A homeowner would have to be 90 days delinquent to qualify for the streamlined program.

In contrast, Citigroup is targeting homeowners current on their loans. It will attempt to modify the terms before the borrower becomes delinquent. "With the unemployment rate rising and rising, more and more borrowers are getting into financial distress because of loss of income," said Sanjiv Das, chief executive of CitiMortgage. "It is a problem the country will face for some time to come, so it is very important to reach out to borrowers before they become delinquent."

The housing market has been at the center of the financial meltdown. Today home builder Toll Brothers released bleak quarterly earnings and its chief executive, Robert I. Toll, urged that the government's plans to right the economy must include more to get the housing sector back on track.

"We believe the government's efforts must concentrate on stopping the decline in home prices. . . . Congress has allocated hundreds of billions of dollars to reset mortgages, help people who are in foreclosure and protect those who have been the victims of rapacious lending practices. We believe all of these goals are very worthy. However, we believe that, if home prices are not stabilized, these efforts will be for naught, more mortgages will go under, and the taxpayers' money will have been wasted."

Major banks are testing loan-modification programs in the face of political pressure to do more to help struggling homeowners. J.P. Morgan Chase said recently said that it will begin modifying mortgages under a program that could keep 400,000 families in their homes. Bank of America plans to modify an estimated 400,000 subprime loans held by Countrywide Financial, which it recently acquired.

The House Financial Services Committee is scheduled to hold a hearing tomorrow on private-sector mortgage-modification efforts. Meanwhile, the Federal Deposit Insurance Corp. and Treasury Department are continuing to discuss a plan for the government to guarantee mortgages of millions of distressed homeowners if lenders agree to significant loan modifications.

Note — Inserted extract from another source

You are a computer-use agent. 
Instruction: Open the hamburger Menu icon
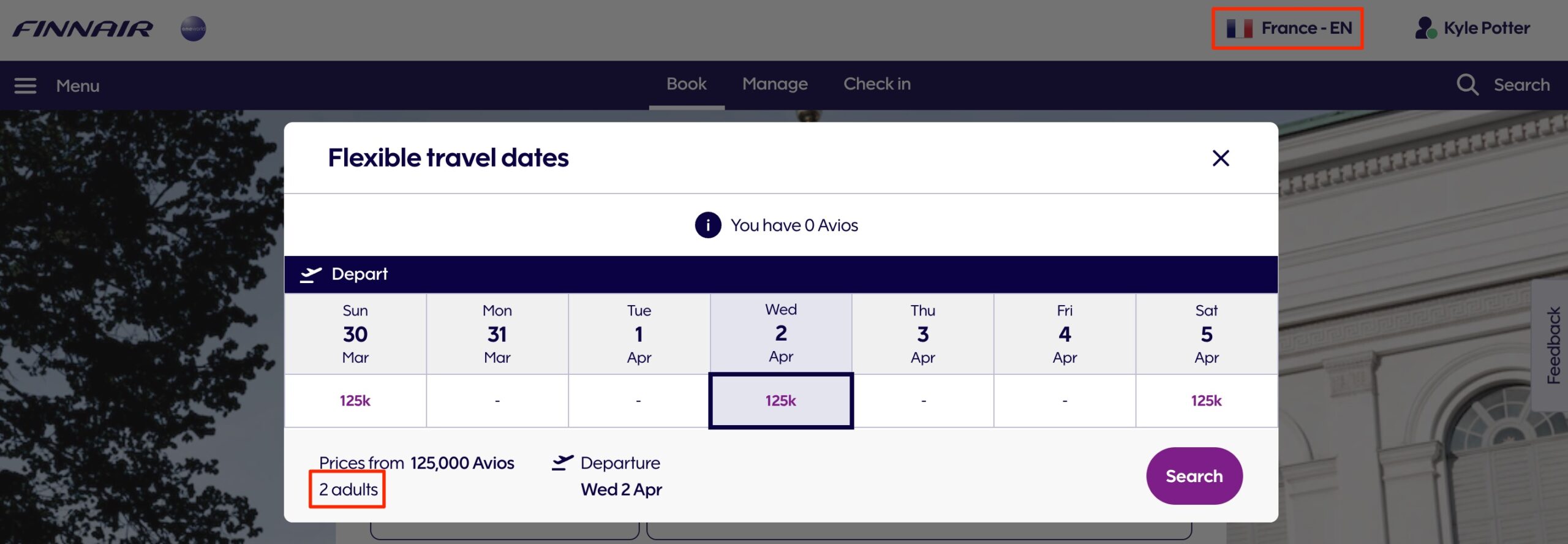[26, 85]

Unlike other modification programs, Citigroup officials said, their program will focus not on whether homeowners have subprime or other risky loans, but instead on whether they are at risk of falling behind because they live in an area with high unemployment or declining home prices. Borrowers could be eligible for an interest rate as low as 3 percent or could have their terms stretched to 40 years to make the payments more affordable. If neither of those options works, Citigroup will consider deferring interest payments on a portion of the principal.

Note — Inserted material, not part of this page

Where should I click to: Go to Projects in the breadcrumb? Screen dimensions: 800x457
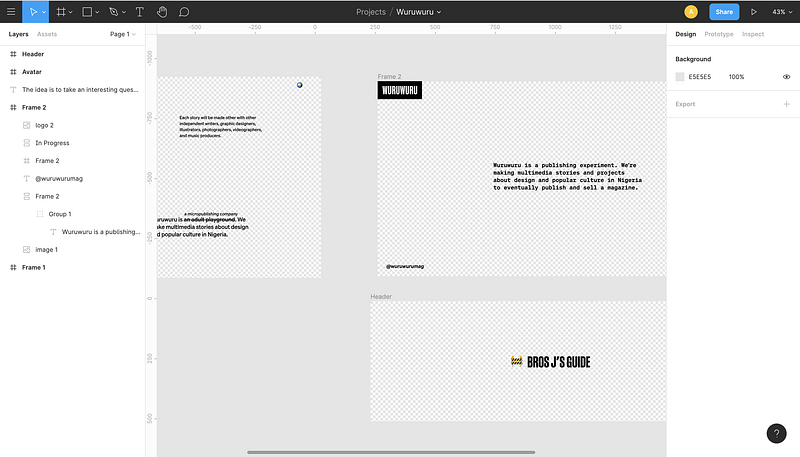pyautogui.click(x=370, y=12)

In some ways, the plan also is similar to the program the FDIC launched when it took over failed bank IndyMac, Das said. As in the IndyMac model, Citigroup would rely on a formula to quickly determine who is eligible for a modification. "It almost replicates the IndyMac/FDIC model completely," he said.

But like many loan-modification efforts, Citigroup's program is limited to loans that it owns. The bank must separately obtain permission from investors, who own 4 million loans serviced by the bank, to include those borrowers in the program. "We are in active discussions with investors. We have had a good response from them," Das said.